Many employers offer voluntary insurance products to their employees. As employee benefits, these programs may need to meet the requirements of a number of laws, including the Employee Retirement Income Security Act (ERISA) and the Patient Protection and Affordable Care Act (PPACA). Join us for this 75-minute intermediate level webinar to explore:

  • The benefits of these programs to employers and employees
  • When ERISA applies and how to fall within an available safe harbor
  • When PPACA applies to voluntary benefits
  • How and when reporting requirements and fees apply to these benefits
  • How the Consolidated Omnibus Budget Reconciliation Act (COBRA), the Health Insurance Portability and Accountability Act (HIPAA), the Family and Medical Leave Act (FMLA), and state laws apply to voluntary benefits

Registration for this webinar will be available soon! Please regularly check the UBA website for details when this becomes available.
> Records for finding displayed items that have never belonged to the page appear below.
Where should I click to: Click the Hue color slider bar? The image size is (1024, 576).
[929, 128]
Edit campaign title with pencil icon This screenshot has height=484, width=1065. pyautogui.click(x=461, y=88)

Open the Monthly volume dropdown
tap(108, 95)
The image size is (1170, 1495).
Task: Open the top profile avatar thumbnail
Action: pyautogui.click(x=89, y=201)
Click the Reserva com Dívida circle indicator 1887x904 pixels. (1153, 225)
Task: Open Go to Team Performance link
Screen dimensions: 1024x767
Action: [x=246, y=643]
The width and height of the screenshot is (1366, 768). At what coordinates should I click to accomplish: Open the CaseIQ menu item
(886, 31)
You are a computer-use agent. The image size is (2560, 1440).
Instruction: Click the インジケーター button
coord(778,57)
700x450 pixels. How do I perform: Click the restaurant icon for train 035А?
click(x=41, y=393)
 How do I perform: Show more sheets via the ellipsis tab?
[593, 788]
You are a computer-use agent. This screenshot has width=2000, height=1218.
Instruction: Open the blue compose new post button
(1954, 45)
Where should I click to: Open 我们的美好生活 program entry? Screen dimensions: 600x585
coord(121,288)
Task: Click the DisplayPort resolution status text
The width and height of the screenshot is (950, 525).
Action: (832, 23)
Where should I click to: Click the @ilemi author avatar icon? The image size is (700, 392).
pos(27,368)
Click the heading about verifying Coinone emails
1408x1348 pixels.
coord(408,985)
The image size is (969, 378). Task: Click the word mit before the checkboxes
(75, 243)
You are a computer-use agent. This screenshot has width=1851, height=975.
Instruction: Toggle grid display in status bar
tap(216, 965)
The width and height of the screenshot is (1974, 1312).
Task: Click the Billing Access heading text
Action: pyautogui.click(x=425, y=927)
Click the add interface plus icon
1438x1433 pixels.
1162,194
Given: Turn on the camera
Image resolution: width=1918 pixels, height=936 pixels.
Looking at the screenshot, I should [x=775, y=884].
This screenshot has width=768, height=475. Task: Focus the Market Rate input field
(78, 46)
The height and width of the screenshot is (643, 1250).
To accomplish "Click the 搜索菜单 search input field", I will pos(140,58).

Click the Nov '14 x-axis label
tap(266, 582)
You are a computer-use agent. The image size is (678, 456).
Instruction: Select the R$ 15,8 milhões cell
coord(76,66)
The presentation slides will be posted on the UBA website the day before the webinar.

About the Presenter:
Joseph J. Lazzarotti
is a Shareholder in the Morristown, New Jersey office of Jackson Lewis PC. He leads the firm's Privacy, e-Communication and Data Security Practice. He also is a member of the Employee Benefits Counseling and Litigation Practice Group and is a member of the Firm's Healthcare Reform Taskforce.

Mr. Lazzarotti advises employers and plan sponsors regarding the establishment, administration and operation of fully insured and self-funded health and welfare plans, which includes counseling concerning the Affordable Care Act, as well as assisting in the set-up of administrative and other arrangements with third-party administrators, claims administrators and other vendors.